Next week Joe Biden will formally accept the Democratic nomination for President of the United States. And, if historian Allan Lichtman, who’s model has correctly picked every election since 1984 is right, there’s a very good chance that on November 3 (or shortly thereafter) he’ll be elected the 46th president of the United States.
Now, I’ve been involved in national politics for too many years to be hoodwinked into to assuming the outcome of an election before the final votes are counted, no matter what the pre-election polls say.
But you’ve got to admit that Biden’s ascension is pretty astonishing.
Think back just five and a half months.
Biden was making his third run for the presidency. His first two campaigns had been disasters – in 1988 he didn’t make it to the starting gate and in 2008 he dropped out after winning 1 percent in the Iowa Caucus.
This year started out no different. He finished fourth in Iowa, fifth in New Hampshire, and a disappointingly weak second in Nevada. Biden was the candidate of the political center, and all of the political energy in the Democratic Party seemed on the left.
Senator Bernie Sanders, the darling of the left, the winner in New Hampshire and Nevada with a well-financed and well-organized campaign, was an overwhelming favorite to win the nomination. And, if Sanders faltered, Senator Elizabeth Warren, another left-leaning candidate with money, organization and enthusiasm, was poised to step in.
Biden’s campaign was, literally, hanging by a thread, lacking money, political organization and enthusiasm. He seemed to have so little going for him – except one thing: the content of his character.
In nearly half a century of public service as a U. S. Senator and Vice President, Joe Biden has demonstrated that he is an empathetic, smart, progressive, deeply religious man who will always do what he thinks is best for American people. His record is not perfect – no one’s is. He often makes verbal gaffs. He’s just a mensch – a good and decent man.
To me, that’s exactly what our country needs after nearly four years of Donald Trump in the White House.
But far more important than my view, it was enough to evoke solid support among African American voters, the key and loyal constituency in Democratic Party primaries. And, on February 26, when South Carolina Congressman Jim Clyburn, the highest ranking African American in the House, endorsed Biden in his state’s primary, the campaign turned on a dime.
Biden won South Carolina and nearly every other of the 40 plus states that followed in a rout. He quickly vanquished Sanders, Warren, and the rest of a high quality Democratic primary field.
Democratic primary voters clearly kept their eyes on the prize. Their first priority was to beat President Trump – and it’s clear they believed that Biden was the best positioned candidate to do that. They ignored the noise on social media and the ideological litmus tests.

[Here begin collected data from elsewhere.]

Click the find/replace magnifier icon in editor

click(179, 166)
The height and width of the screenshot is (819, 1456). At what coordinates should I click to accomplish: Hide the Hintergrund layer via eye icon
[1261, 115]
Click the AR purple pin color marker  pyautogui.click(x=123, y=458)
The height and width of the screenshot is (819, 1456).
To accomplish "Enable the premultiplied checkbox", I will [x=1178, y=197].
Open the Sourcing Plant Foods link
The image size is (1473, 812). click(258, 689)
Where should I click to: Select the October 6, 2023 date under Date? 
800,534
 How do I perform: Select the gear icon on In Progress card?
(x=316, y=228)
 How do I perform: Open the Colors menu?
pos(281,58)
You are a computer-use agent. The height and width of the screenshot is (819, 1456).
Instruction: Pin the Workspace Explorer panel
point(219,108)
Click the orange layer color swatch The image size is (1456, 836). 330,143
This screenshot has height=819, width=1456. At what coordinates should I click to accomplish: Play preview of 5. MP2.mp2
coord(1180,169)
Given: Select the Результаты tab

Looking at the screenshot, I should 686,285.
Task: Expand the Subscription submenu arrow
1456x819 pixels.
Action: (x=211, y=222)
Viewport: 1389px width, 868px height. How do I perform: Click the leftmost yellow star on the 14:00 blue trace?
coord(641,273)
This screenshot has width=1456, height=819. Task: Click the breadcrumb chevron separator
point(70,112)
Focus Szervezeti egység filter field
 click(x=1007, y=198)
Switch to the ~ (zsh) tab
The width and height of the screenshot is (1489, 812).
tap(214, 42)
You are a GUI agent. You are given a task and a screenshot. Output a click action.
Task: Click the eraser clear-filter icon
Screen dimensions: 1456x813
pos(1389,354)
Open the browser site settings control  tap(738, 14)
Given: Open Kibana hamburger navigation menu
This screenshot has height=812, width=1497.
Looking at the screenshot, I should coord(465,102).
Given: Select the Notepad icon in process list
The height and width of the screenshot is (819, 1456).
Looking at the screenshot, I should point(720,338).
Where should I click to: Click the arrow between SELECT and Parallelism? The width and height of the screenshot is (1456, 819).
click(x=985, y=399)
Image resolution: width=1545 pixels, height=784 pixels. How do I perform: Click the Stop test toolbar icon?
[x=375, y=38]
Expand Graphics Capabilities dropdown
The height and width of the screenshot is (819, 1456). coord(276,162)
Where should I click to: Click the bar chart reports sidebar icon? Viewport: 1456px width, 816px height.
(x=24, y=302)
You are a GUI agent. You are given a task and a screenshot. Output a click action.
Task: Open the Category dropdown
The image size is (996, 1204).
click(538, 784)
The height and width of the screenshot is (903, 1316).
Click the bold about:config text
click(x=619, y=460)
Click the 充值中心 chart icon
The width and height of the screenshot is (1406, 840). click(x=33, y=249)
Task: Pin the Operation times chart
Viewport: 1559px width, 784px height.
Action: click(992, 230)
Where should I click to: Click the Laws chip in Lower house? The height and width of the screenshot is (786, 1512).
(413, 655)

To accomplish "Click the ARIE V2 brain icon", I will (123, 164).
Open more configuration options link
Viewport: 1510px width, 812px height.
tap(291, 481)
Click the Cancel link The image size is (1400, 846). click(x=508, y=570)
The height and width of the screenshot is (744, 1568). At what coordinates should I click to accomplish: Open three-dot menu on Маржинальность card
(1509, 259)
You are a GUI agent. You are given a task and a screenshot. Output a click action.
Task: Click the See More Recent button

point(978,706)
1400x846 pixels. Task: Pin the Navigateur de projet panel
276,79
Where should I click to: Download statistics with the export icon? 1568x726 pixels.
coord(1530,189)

Biden has held true to his progressive centrist beliefs, resisting pressure from the left to embrace measures like Medicare for All, the Green New Deal or, more recently, defunding the police. He never wavered in his support of President Obama, even when his primary opponents argued Obama didn’t go far enough on this issue or that.
Joe Biden showed in the primaries and since that he is a practical progressive, not a lefty. He’s always been that. He helped me found the Democratic Leadership Council in 1985. To paraphrase President Trump: he is what he is.
His primary performance showed the political center, much demeaned in an era of super polarized politics, remarkably resilient. He not only won the votes of African Americans and other hardcore Democrats, but he brought millions of swing voters particularly college educated suburban women, into the Democratic primaries.
Those suburban women, who strongly oppose President Trump, were key to the Democrats’ winning back the House of Representatives in 2018, and their votes could very well determine the outcome of the presidential election this year.
If that’s the case, and many lifetime Republicans, who feel politically homeless in a party totally dominated by Trump and his acolytes, vote Democratic this fall, Biden’s candidacy could go a long way toward pulling our country back together, toward re-establishing the practical center and diminishing polarization in our politics.
After Trump’s years of fomenting division, our country needs a leader who appeals to our best instincts, who believes in our national community again – that we’re all in this together, and that we can only achieve our individual destinies if we share a common commitment to our national destiny.
Our politics needs a fresh start. At 77, Joe Biden is the oldest candidate ever to seek the presidency. Ironically, our oldest candidate, could pave the way for that new beginning.
Al From is an adjunct professor at the Krieger School at Johns Hopkins University. He is founder of the Democratic Leadership Council and author of The New Democrats and the Return to Power, featured in the documentary film, Crashing the Party. He lives in Annapolis, Maryland.